Construction
The following images indicate the construction phase of my "proof of
concept" project:

1. All of the panels cut out and ready to assemble. It
took about half of a 4x8 panel of 3/4 ply to produce these panels.

2. Putting the first two panels together. I started with the front
panel (facing downwards in the image above and one of the internal panels.

3. Attaching the third panel. This is the
one that will eventually host the driver.

4. Attaching the 4th panel (which identical to the 2nd panel). The path that
the pipe is going to take inside the enclosure should be clear from this and
the previous picture.

5. Attaching on side.

6. Attaching the back panel.

7. Attaching the other side panel and the bottom panel. Now the internal
structure of the pipe should be pretty clear.

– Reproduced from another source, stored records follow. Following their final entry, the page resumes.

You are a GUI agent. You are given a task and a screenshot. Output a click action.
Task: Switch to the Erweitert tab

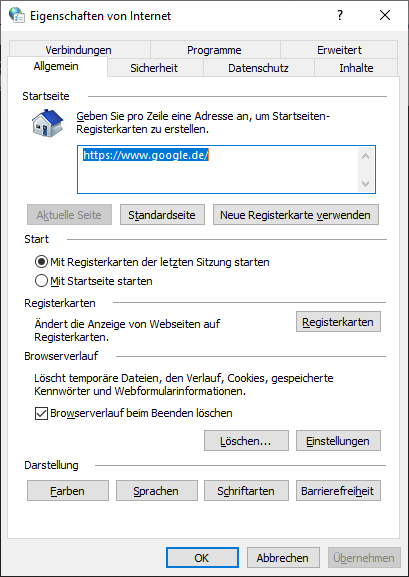point(339,50)
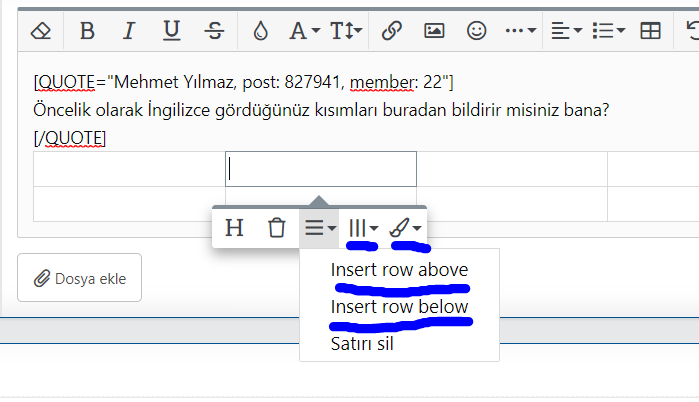This screenshot has width=699, height=402.
Task: Open the text alignment dropdown
Action: click(x=566, y=31)
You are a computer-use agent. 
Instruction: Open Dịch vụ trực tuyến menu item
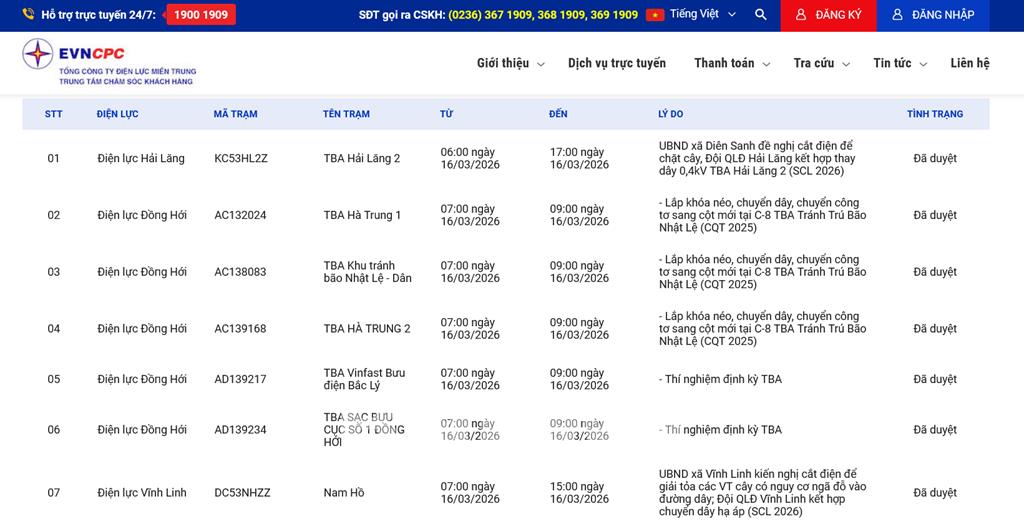point(616,63)
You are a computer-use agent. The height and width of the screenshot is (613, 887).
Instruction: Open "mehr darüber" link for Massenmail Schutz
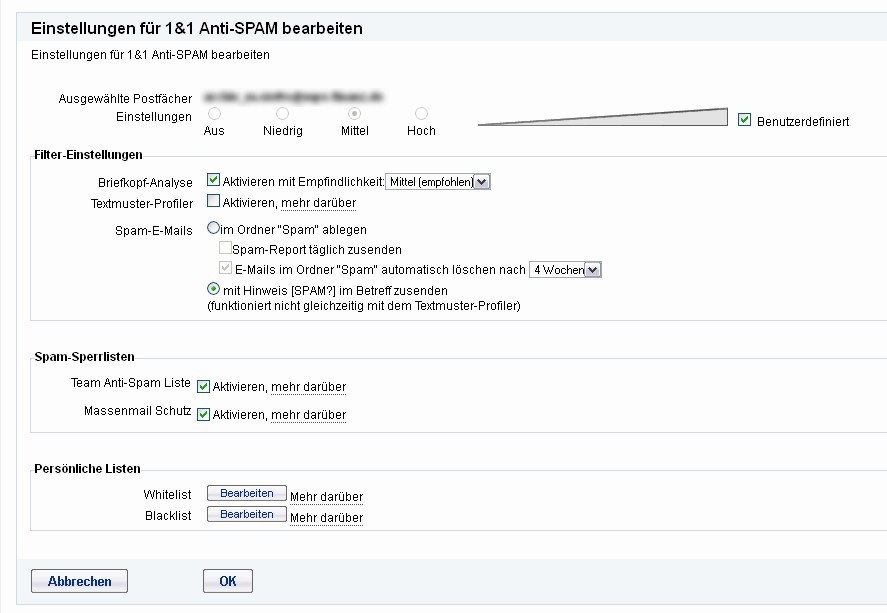308,415
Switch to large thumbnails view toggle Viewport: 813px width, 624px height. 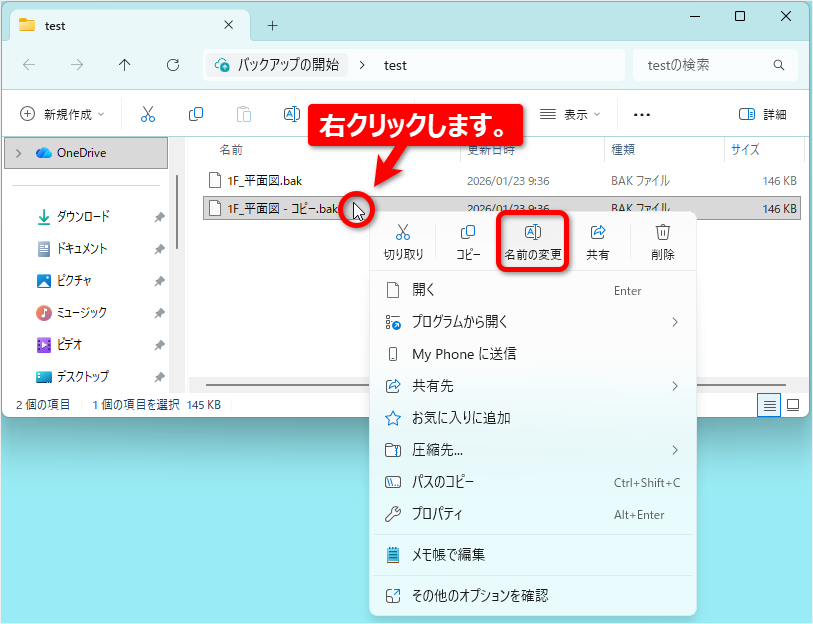793,405
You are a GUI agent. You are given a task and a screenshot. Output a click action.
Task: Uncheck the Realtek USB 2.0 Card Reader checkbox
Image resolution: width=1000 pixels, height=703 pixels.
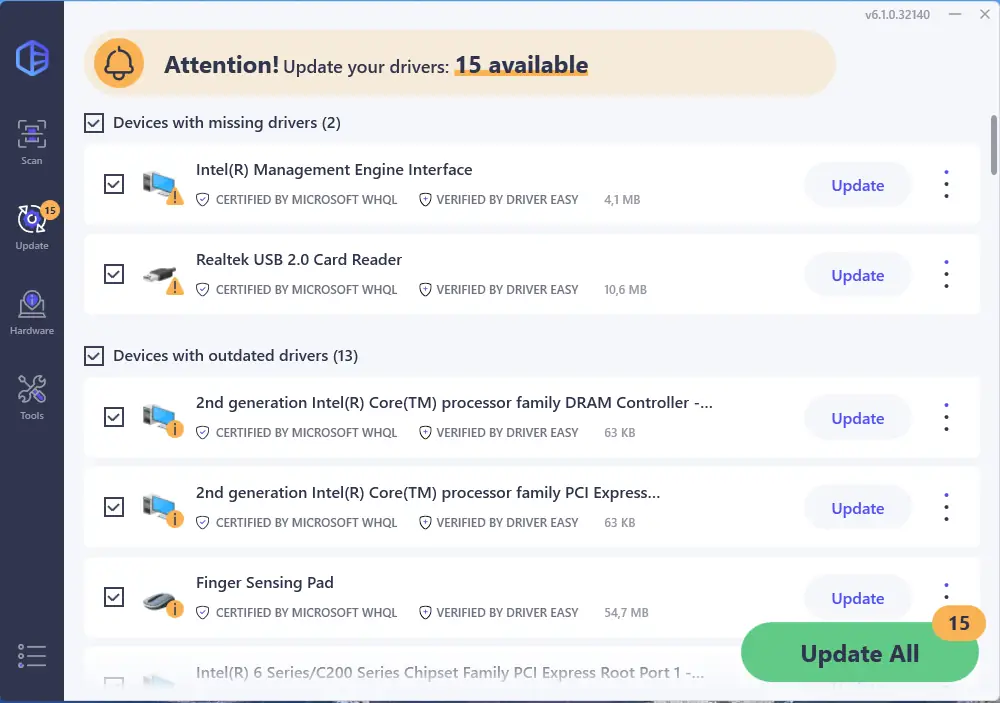pos(114,274)
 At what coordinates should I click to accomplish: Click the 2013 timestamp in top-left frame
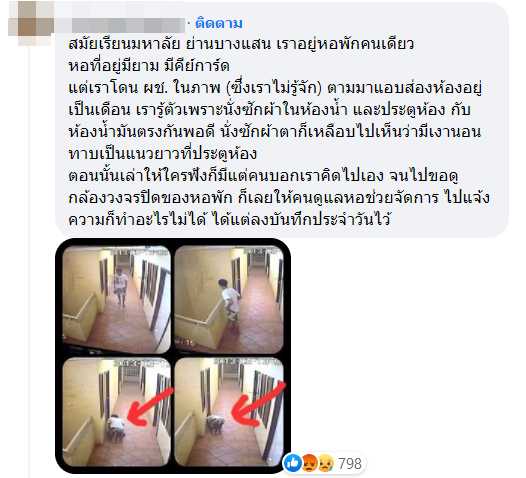pyautogui.click(x=139, y=251)
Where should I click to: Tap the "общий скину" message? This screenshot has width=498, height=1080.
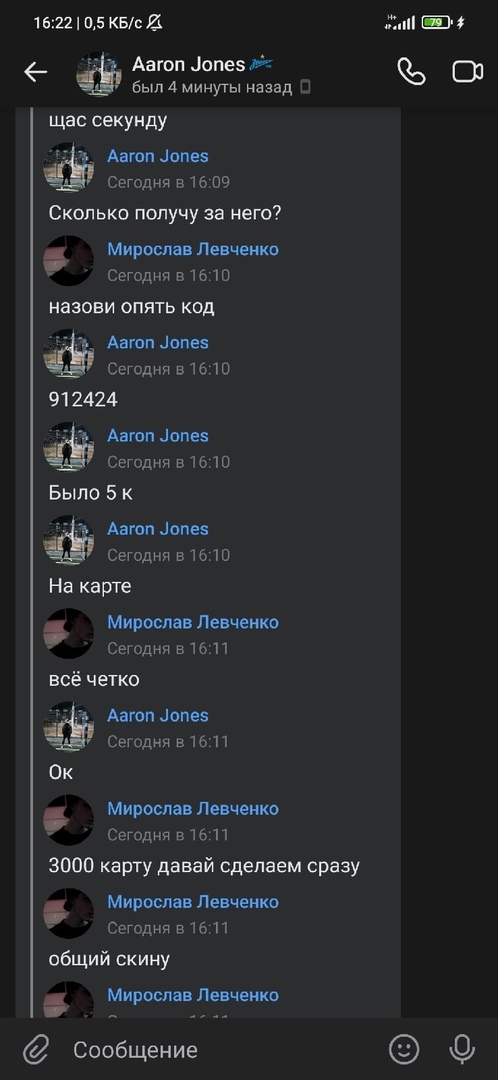coord(109,959)
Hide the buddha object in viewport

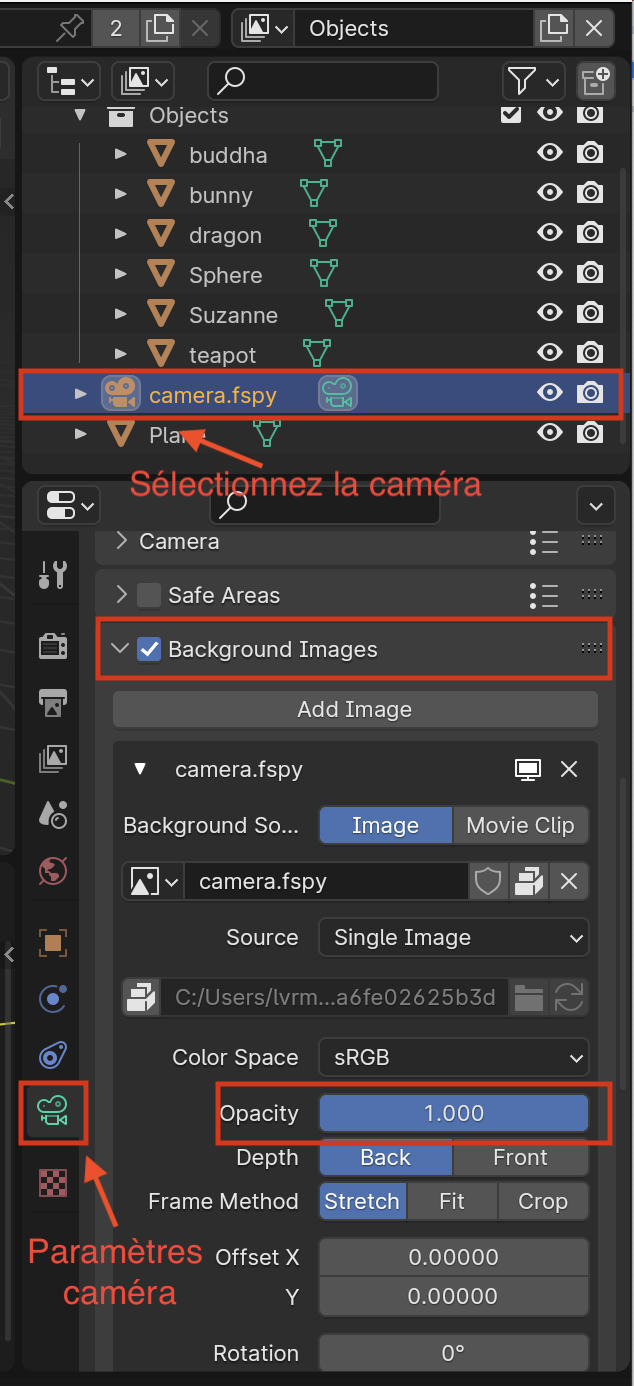point(549,153)
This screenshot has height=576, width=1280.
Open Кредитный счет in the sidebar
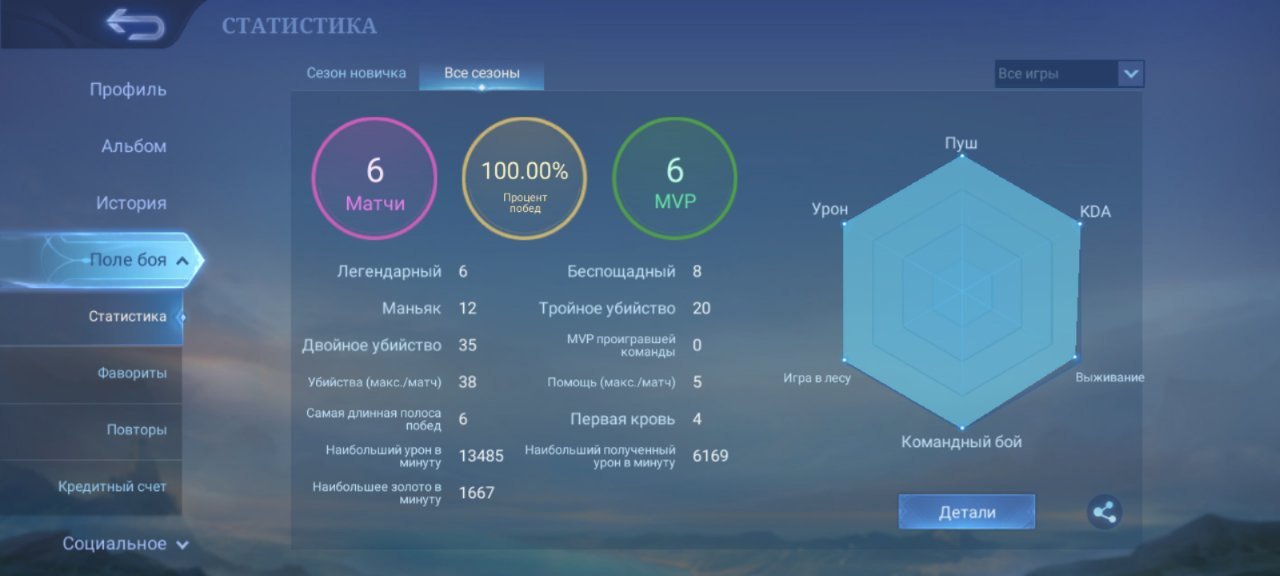[x=112, y=487]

8. Closing up the box. Instead of permanently sealing up the box, I
opted to use screw the panel in and use a thin strip of weather sealing to
ensure an airtight seal. This will allow me to take apart the box in the
future if I want to add any stuffing or otherwise change the box's
internals.

This picture should give a good idea of the size of the finished box.
Here the tapped pipe box is located next to my ACI SV10 subwoofer.
This is a pretty large box for a 6.5" driver. When compared to direct
radiator alignments, size is definitely not one of the tapped pipe's
advantages. In these days of large drivers and cheap amplification, it's
probably easier and better to go with a director radiator alignment for home
or home-theatre use, unless there's a specific reason why you want to
attempt one of the high-efficiency alignments like a tapped pipe.